**Document excerpt:**
Henderson Moving Average

I have posted my R code for a Henderson moving average here. This is the same code in python.

## calculate a Henderson moving average

import pandas as pd
import numpy as np

def hmaSymmetricWeights(n):
    """ derive an n-term array of symmetric 'Henderson Moving Average' weights
        formula from ABS (2003), 'A Guide to Interpreting Time Series', page 41.
        returns a numpy array of symmetric Henderson weights indexed from 0 to n-1"""

    # calculate the constant denominator and terms
    m = int((n-1)//2) # the mid point - n must be odd
    m1 = (m+1)*(m+1)
    m2 = (m+2)*(m+2)
    d = float(8*(m+2)*(m2-1)*(4*m2-1)*(4*m2-9)*(4*m2-25))
    m3 = (m+3)*(m+3)

    # calculate the weights
    w = np.repeat(np.nan, n) # Actually indexed from 0 to n-1
    for j in range(m+1):
        j2 = j*j
        v = (315*(m1-j2)*(m2-j2)*(m3-j2)*(3*m2-11*j2-16))/d
        w[(m+j)] = v
        if j > 0:
            w[(m-j)] = v

    w.flags.writeable = False # let's make it quasi-immutable
    return (w)

def hmaAsymmetricWeights(m, w):
    """calculate the asymmetric end-weights

        w --> an array of symmetrical henderson weights (from above function)
        m --> the number of asymmetric weights sought; where m < len(w);

        returns a numpy array of asymmetrical weights, indexed from 0 to m-1;

        formula from Mike Doherty (2001), 'The Surrogate Henderson Filters in X-11',
        Aust, NZ J of Stat. 43(4), 2001, pp901-999; see formula (1) on page 903"""

    n = len(w) # the number of weights

    # - some quick sanity checks
    if m >= n:
        raise ValueError('The m argument must be less than n')
    if m <= int((n-1)//2):
        raise ValueError('The m argument must be greater than (n-1)/2')

    # --- let's build up Doherty's formula (1) from the top of page 903

    # - the second chunk of the formula
    sumResidual = w[range(m, n)].sum() / float(m)

    # - the last chunk of the formula
    sumEnd = 0.0
    for i in range(m+1, n+1):
        sumEnd += (float(i)-((m+1.0)/2.0)) * w[i-1] # w indexed from 0 to n-1

    # - the beta squared / sigma squared - formula at the bottom of page 904
    ic = 1.0
    if n >= 13 and n < 15:
        ic = 3.5
    elif n >= 15:
     ic = 4.5
    b2s2 = (4.0/np.pi)/(ic*ic)

    # - the gnarly bit in the middle of the formula
    denominator = 1.0 + ((m*(m-1.0)*(m+1.0) / 12.0 ) * b2s2)
    u = np.repeat(np.nan, m) # return series - created empty
    for r in range(m): # r ranges 0 to m-1; but the formulae assumes 1 to m
        numerator = ((r+1.0) - (m+1.0)/2.0) * b2s2
        # - finally putting it all together
        u[r] = w[r] + sumResidual + ( numerator / denominator ) * sumEnd

    u.flags.writeable = False # let's make it quasi-immutable
    return (u)

**Brief a:** Summarize the Henderson moving average code in two sentences.
The records have no connection to the Henderson moving average code.

**Records to process:**
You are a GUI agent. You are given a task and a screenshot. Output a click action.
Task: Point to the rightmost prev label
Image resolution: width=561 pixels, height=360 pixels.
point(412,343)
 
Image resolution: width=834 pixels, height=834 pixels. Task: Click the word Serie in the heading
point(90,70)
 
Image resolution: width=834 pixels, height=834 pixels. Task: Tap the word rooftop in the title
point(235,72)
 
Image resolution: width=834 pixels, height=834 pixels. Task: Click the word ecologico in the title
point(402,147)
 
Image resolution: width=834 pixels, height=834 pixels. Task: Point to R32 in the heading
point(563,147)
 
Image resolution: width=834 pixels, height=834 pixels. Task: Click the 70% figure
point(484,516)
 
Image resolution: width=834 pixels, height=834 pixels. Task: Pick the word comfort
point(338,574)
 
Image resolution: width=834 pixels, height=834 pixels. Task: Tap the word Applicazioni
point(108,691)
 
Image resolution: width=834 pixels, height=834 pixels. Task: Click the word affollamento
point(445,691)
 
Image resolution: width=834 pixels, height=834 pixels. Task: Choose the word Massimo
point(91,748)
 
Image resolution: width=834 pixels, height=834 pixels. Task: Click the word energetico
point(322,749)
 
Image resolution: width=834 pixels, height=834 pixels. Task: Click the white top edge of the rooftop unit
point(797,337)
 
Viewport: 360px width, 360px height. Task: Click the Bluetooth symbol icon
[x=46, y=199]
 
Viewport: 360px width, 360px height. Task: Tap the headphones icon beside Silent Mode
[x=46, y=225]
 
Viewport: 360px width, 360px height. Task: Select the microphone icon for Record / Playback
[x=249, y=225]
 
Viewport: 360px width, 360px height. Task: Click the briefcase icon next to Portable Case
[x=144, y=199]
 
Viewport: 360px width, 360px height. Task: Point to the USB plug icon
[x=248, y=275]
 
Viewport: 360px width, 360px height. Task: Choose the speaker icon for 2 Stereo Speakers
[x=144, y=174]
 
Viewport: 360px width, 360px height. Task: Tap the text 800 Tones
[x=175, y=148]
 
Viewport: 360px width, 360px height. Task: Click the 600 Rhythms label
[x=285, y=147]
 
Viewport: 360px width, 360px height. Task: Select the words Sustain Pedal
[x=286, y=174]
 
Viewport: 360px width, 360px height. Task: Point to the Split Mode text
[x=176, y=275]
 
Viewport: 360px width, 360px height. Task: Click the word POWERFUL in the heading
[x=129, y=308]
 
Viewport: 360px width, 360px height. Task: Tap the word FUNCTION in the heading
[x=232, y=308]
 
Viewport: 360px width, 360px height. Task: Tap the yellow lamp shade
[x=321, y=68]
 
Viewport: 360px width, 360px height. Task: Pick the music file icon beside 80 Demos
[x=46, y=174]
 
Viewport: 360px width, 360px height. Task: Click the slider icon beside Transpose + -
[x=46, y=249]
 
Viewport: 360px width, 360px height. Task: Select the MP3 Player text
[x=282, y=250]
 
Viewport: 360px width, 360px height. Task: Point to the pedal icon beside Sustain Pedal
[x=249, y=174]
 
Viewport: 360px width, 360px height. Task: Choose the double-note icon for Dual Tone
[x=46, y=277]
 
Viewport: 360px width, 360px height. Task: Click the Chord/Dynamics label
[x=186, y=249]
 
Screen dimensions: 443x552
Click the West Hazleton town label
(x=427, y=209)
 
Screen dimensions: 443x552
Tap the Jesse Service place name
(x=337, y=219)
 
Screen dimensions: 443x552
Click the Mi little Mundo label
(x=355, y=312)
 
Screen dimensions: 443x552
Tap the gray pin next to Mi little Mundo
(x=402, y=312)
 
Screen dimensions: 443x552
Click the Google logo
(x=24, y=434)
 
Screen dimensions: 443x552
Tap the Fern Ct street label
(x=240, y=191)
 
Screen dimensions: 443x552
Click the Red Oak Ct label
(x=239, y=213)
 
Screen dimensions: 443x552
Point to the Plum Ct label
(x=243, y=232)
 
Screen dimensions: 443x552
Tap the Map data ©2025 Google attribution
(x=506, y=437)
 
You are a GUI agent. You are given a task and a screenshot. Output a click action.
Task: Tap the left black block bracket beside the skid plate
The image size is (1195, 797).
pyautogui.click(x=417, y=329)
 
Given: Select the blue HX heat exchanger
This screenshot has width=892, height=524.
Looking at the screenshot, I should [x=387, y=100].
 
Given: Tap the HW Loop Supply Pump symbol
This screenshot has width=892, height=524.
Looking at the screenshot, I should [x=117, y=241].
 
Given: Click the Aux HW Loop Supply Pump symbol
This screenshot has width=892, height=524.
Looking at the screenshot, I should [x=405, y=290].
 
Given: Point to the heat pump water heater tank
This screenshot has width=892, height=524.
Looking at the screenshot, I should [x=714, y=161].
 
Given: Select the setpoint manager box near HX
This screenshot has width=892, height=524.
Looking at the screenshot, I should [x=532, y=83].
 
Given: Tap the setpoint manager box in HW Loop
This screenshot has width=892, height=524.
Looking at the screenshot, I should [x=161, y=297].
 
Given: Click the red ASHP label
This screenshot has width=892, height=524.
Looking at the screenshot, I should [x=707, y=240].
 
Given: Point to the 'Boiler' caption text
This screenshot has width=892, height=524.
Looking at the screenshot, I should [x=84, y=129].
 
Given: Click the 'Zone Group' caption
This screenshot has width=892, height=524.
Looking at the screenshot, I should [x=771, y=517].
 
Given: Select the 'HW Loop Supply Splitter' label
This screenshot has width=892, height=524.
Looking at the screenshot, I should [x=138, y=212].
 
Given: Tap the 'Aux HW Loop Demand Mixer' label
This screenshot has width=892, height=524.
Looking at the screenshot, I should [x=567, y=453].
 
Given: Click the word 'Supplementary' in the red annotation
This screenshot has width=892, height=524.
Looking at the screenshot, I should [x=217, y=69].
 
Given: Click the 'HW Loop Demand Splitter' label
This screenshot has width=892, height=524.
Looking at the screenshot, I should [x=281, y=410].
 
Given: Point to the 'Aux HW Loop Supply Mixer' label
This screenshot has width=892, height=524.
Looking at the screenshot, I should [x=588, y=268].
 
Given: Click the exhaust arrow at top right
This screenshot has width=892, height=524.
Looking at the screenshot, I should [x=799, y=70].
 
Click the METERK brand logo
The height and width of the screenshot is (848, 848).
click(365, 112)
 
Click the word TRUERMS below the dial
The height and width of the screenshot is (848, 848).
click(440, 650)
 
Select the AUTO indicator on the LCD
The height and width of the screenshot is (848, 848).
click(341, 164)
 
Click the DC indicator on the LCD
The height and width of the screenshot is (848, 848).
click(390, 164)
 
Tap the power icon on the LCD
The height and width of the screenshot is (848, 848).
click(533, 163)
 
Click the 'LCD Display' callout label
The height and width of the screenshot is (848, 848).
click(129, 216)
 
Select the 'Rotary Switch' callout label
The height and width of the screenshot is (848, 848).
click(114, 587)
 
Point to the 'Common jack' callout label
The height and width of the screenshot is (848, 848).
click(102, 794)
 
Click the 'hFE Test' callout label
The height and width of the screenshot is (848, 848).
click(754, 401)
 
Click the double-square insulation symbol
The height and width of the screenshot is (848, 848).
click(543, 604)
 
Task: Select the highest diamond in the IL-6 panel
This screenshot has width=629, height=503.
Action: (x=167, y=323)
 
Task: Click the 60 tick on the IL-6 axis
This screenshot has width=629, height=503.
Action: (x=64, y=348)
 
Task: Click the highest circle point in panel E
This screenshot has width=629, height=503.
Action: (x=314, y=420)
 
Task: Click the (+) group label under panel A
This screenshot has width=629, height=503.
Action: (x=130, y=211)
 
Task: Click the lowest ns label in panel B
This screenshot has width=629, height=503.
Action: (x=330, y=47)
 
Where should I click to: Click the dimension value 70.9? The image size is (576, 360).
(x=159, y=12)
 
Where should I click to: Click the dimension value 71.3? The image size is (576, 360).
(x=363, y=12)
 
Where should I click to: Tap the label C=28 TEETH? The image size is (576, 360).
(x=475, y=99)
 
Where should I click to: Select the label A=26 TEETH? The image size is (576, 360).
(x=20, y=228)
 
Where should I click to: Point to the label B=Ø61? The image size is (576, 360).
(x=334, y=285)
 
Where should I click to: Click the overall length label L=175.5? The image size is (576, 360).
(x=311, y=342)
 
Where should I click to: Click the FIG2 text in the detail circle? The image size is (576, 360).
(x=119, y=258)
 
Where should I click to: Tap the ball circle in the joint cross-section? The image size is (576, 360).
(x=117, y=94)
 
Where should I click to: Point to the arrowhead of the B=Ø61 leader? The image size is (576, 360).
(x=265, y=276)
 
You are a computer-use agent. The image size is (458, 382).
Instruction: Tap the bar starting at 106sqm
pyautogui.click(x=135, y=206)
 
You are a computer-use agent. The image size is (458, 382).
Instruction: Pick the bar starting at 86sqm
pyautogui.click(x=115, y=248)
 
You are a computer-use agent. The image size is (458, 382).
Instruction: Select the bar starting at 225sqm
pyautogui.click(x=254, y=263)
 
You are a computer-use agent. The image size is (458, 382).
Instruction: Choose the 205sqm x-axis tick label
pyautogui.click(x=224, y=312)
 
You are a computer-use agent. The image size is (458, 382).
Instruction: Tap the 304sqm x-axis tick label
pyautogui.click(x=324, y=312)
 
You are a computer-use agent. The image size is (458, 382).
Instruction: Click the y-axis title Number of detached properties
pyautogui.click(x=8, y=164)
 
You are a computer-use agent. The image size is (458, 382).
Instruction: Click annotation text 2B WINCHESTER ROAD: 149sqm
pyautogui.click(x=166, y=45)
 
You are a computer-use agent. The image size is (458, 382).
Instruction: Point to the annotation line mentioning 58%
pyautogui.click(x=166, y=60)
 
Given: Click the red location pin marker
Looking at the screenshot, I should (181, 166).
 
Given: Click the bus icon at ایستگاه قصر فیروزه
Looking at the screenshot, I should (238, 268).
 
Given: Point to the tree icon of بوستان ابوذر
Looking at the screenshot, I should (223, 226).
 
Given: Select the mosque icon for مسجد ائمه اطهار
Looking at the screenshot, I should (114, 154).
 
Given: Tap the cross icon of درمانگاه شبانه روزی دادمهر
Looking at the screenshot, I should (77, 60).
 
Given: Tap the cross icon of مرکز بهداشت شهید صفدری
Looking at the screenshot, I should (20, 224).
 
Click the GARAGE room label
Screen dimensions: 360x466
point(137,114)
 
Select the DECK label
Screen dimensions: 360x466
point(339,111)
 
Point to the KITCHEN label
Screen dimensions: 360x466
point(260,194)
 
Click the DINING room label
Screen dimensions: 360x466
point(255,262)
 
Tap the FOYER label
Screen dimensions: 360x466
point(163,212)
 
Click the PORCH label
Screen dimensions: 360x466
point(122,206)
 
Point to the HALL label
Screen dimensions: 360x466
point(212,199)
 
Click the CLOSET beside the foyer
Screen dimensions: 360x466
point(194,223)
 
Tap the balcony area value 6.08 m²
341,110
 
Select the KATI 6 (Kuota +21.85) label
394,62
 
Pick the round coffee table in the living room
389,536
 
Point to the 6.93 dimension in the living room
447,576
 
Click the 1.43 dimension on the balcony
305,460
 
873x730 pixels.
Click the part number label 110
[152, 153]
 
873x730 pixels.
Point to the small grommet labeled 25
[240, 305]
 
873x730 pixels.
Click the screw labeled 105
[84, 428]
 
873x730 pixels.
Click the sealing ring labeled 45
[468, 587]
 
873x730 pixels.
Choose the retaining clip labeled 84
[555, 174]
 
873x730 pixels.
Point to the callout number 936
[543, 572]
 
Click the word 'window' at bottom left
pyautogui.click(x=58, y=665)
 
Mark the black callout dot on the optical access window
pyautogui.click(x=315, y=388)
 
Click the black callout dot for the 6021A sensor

**Brief b:** From the records, reproduce word for word the lines starting with the line containing "Viewport: 360px width, 360px height. Task: Select the words" and going on through the line containing "[x=249, y=174]".

**Exercise solution a:** The text gives a Python version of the author's R code for calculating a Henderson moving average. One function derives an n-term array of symmetric Henderson weights from a formula in ABS (2003), and another calculates asymmetric end-weights using formula (1) from Mike Doherty (2001).

**Exercise solution b:**
Viewport: 360px width, 360px height. Task: Select the words Sustain Pedal
[x=286, y=174]
 
Viewport: 360px width, 360px height. Task: Point to the Split Mode text
[x=176, y=275]
 
Viewport: 360px width, 360px height. Task: Click the word POWERFUL in the heading
[x=129, y=308]
 
Viewport: 360px width, 360px height. Task: Tap the word FUNCTION in the heading
[x=232, y=308]
 
Viewport: 360px width, 360px height. Task: Tap the yellow lamp shade
[x=321, y=68]
 
Viewport: 360px width, 360px height. Task: Pick the music file icon beside 80 Demos
[x=46, y=174]
 
Viewport: 360px width, 360px height. Task: Click the slider icon beside Transpose + -
[x=46, y=249]
 
Viewport: 360px width, 360px height. Task: Select the MP3 Player text
[x=282, y=250]
 
Viewport: 360px width, 360px height. Task: Point to the pedal icon beside Sustain Pedal
[x=249, y=174]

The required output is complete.